If you ever find yourself getting out of touch with your emotions, go live on a farm. At least for a while.

August 30, 2008

Always Him – Cafe Chat


The catchphrase “It’s not about me” has become quite popular in our current world today. What does that phrase mean to you in your personal life? Explain.

When I read this week’s topic, this verse immediately came to my heart:

For to me to live is Christ, and to die is gain. (Philippians 1:21)

This catchphrase has always served as a major reminder in my life. The first is contained in the verse above. I am a control freak; at least I have been called that several times. So giving over my life – plans, dreams, ambitions, everything over to the Lord has been a constant battle for me. Just when I think I have finally surrendered it all, I find myself struggling with more control issues. My life is like a Chariot with several horses attached to it. There are two riders inside this chariot, Me and Jesus. I am holding on to the reins trying desparately to control the high spirted horses but they are beyond my control, they drag me ruthlessly this way and that. Meanwhile, the expert horseman is there right beside me, silently waiting for me to hand over the reins. When I finally get exhausted, I hand them over to him. Just two for a start, I still keep holding on to the rest, can’t afford to lose control.

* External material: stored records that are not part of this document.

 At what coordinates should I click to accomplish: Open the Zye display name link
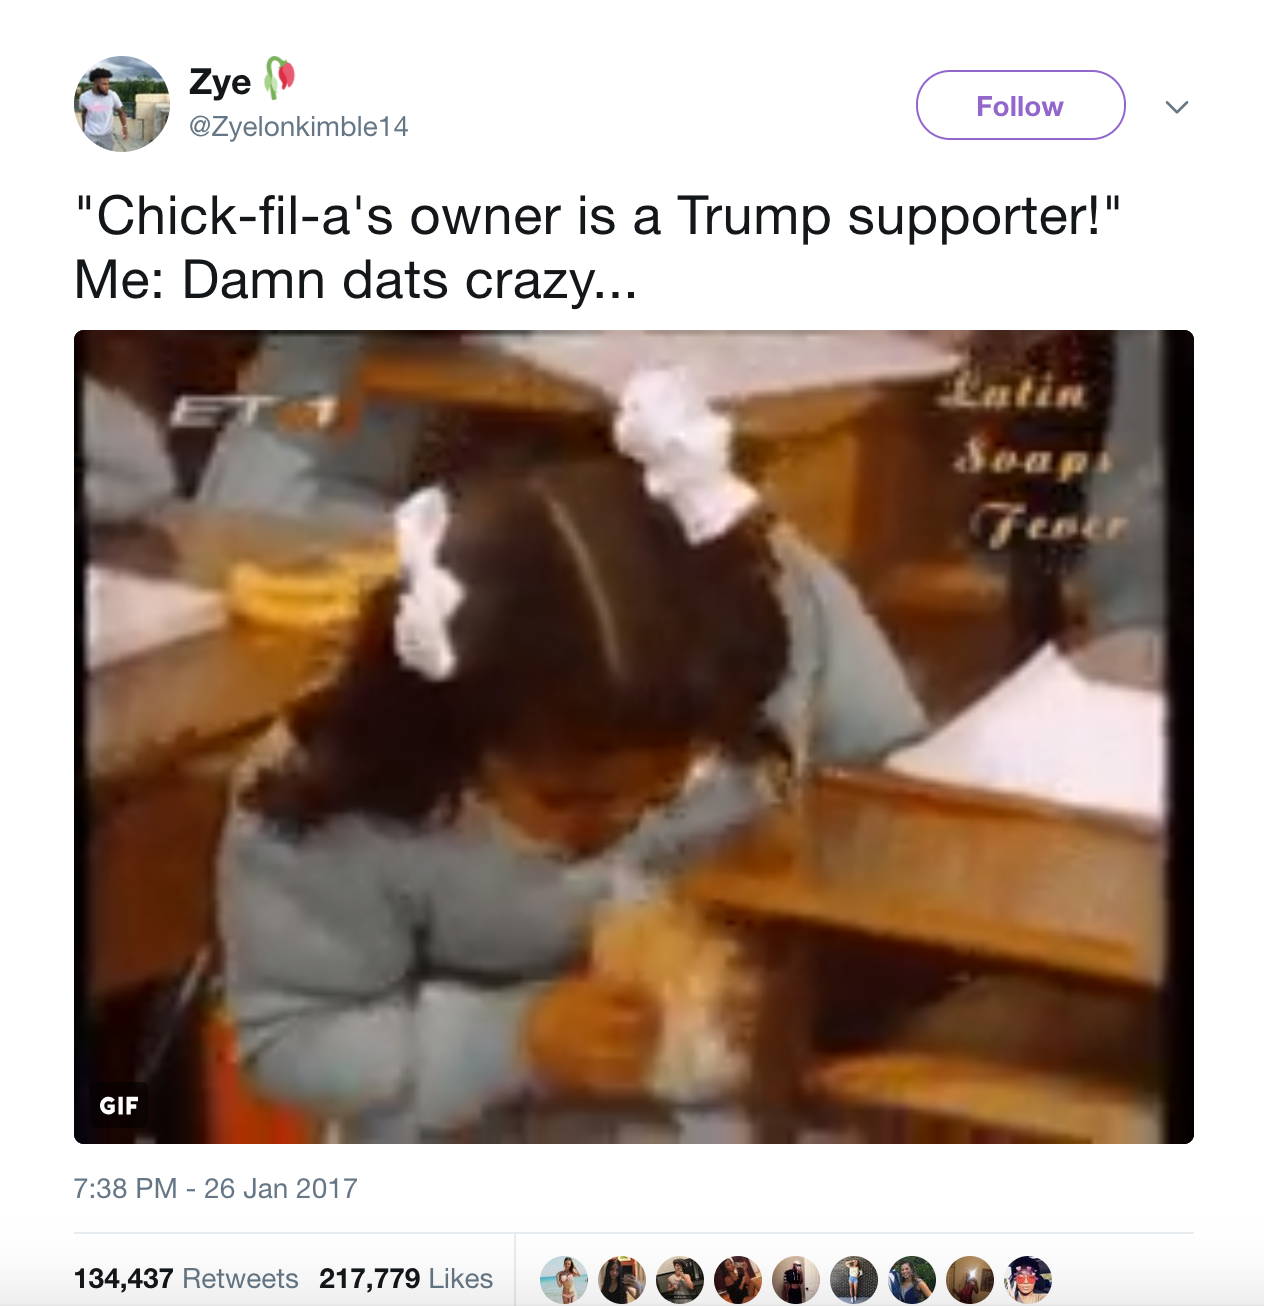[x=220, y=81]
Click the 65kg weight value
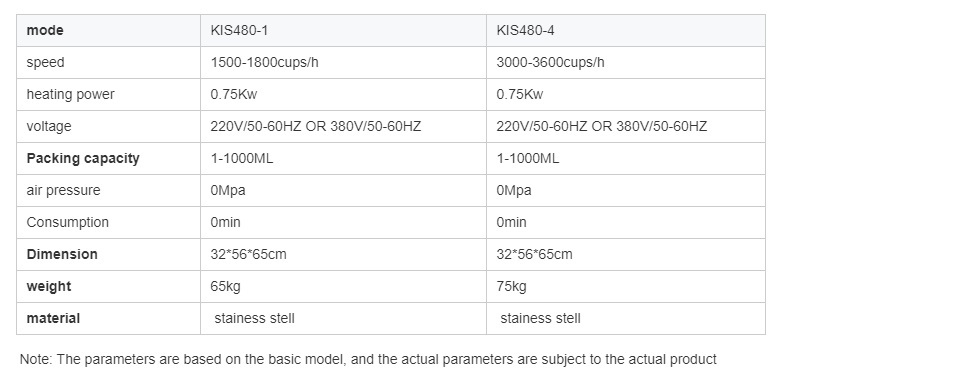The height and width of the screenshot is (379, 955). point(225,286)
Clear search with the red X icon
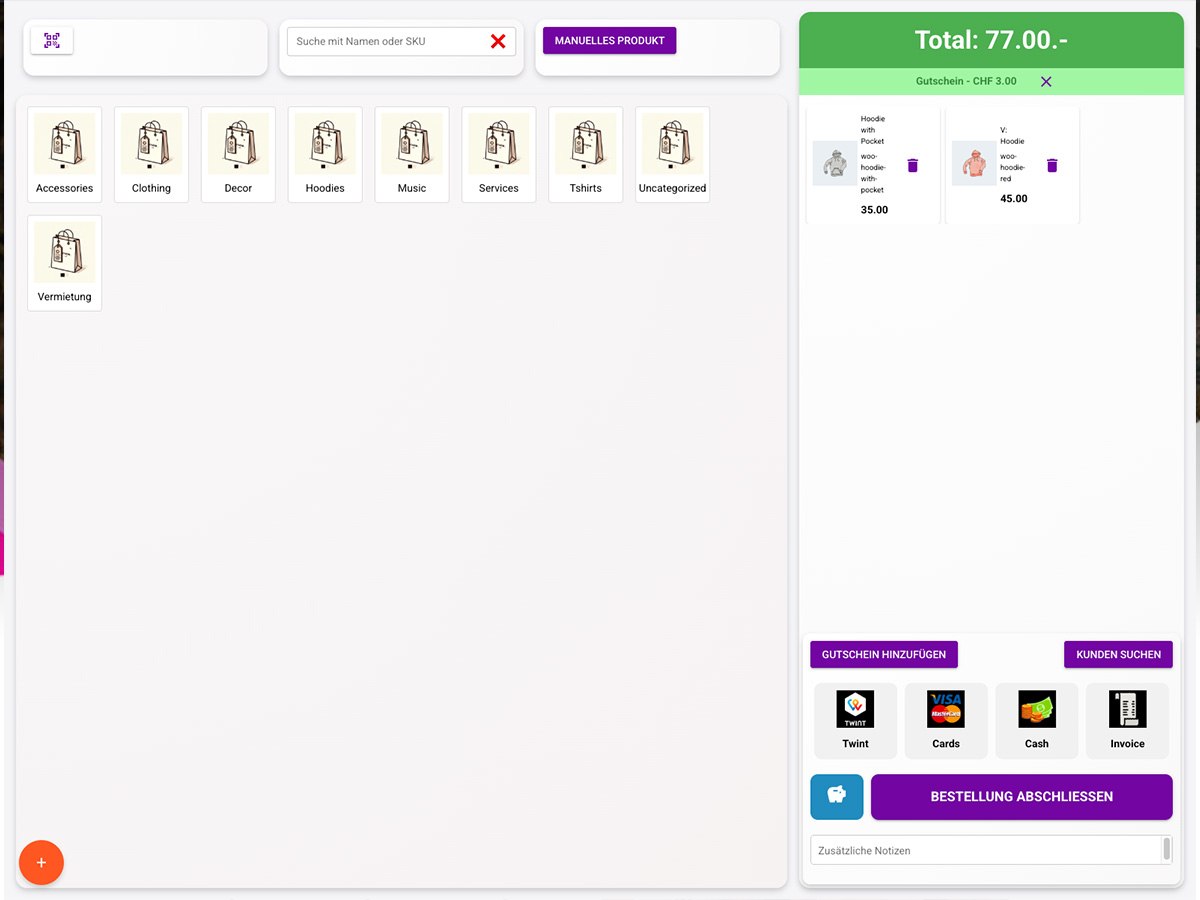Viewport: 1200px width, 900px height. (498, 41)
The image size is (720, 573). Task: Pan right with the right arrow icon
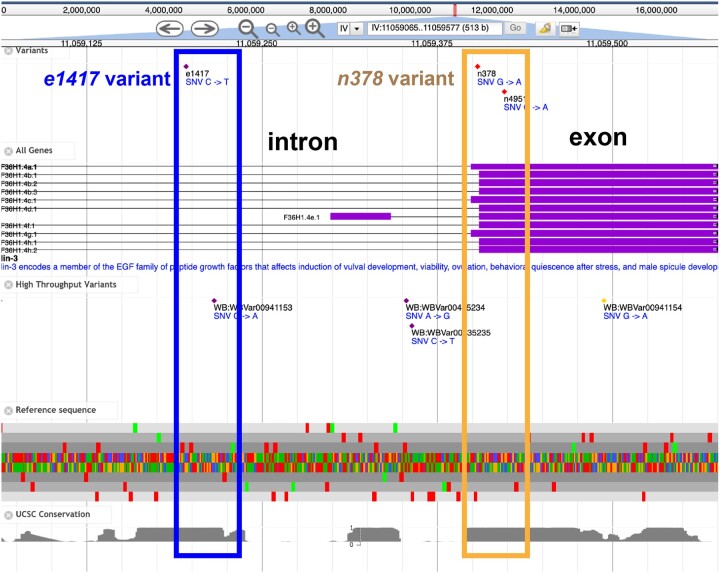click(205, 28)
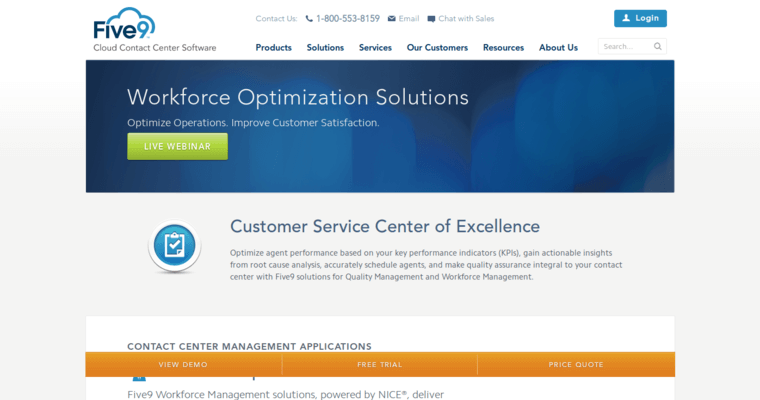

That has been my life. I give up one rein and then congratulate myself for surrendering to His will, only to look at my hands and see even more reins held tight in them. So when I see the phrase “it’s not about me”, it helps me to remember that my life is not about what I want or what I think it should be, but is about the One who made me in the first place and His plans for me.

The Second reminder comes from my tendency to be self centered. I value my space and my privacy so much it is almost religious! For instance, when I am lost in a good book and my brother comes to disturb me with one tale or the other, I have to take a deep breath and remind myself that it is not about my enjoyment of the book; it is not even about my space or my time… It is not about me! It is about someone who needs a listening ear, a little compassion and maybe some advice. About friends and family and laughing together and just being there. So I push my book aside and give my full attention. There’s no chance of my swinging to the other side and not giving myself any time; trust me, I’m too self centered for that.

So that’s it for this week’s cafe chat. On my side anyway. If you would like to read more or even participate, simply click the icon below. God bless!

August 29, 2008

When God Interrupts…?


So the men of Kiriath-jearim came to get the Ark of the Lord. They took it to the hillside home of Abinadab and ordained Eleazar, his son, to be in charge of it. The Ark remained in Kiriath-jearim for a long time-twenty years in all. (1 Samuel 7:1-2)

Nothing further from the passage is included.